TASK TO COMPLETE -
In the article on the PHP pthreads extension, what does the name "pthreads" stand for?

[START QUOTED TEXT]

In this article I’m going to dive into the pthreads extension (short for POSIX Threads). It has been around for a while (since 2012) but I feel like too many people forget it exists or assume it is going to be painful to use – mostly because the official documentation is rather slim about it.

For those not familiar with threading, the author of pthreads has a very nice summary of it which I’m just going to quote here:

Threading is about dividing your instructions into units of execution, and distributing those units among your processors and/or cores in such a way as to maximize the throughput of your application.

Now threading does not fit all use cases, you can’t just parallelize all the things and expect it to be faster, PHP or not. It is reserved for specific cases, but when in these situations, you’ll now be able to do it in PHP, with your existing domain logic.

[END QUOTED TEXT]
[START ITEMS]

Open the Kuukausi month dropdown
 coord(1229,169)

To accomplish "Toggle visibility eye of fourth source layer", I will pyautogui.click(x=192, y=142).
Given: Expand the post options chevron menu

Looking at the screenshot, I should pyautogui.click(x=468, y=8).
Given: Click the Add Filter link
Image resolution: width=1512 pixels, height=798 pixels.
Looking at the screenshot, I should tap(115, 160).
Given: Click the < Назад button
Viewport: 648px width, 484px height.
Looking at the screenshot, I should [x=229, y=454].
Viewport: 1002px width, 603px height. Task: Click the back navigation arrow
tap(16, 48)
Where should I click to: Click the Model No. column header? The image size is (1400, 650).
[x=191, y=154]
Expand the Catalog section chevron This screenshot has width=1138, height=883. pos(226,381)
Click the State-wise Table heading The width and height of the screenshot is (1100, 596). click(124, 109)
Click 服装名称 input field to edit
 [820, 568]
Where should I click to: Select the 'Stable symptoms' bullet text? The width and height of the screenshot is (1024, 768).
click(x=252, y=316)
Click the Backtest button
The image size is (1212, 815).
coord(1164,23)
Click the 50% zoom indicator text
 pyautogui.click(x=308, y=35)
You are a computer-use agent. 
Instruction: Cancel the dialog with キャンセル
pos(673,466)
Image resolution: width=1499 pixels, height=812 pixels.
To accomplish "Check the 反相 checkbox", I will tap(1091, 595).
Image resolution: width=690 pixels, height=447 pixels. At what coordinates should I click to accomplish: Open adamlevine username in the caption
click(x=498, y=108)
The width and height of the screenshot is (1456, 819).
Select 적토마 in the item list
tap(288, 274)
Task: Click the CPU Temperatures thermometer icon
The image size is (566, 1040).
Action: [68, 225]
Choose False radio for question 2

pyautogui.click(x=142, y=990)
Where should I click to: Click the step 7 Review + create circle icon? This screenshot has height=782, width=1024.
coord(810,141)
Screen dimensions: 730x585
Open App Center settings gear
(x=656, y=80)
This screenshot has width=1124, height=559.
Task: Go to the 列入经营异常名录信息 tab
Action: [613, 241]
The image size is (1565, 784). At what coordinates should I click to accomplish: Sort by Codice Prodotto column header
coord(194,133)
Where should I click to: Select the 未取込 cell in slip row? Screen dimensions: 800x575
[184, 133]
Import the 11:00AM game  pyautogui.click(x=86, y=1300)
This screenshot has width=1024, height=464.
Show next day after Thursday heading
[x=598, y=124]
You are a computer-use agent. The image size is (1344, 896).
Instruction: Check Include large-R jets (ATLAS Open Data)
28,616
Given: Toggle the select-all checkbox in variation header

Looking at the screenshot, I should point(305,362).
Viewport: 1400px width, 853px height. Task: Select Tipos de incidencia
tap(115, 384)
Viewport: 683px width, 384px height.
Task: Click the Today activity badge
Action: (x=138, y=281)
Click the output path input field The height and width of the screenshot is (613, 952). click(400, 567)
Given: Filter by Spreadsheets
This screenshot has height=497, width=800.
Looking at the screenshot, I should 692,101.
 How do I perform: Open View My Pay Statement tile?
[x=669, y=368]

[END ITEMS]

COMPLETED EXERCISE -
POSIX Threads.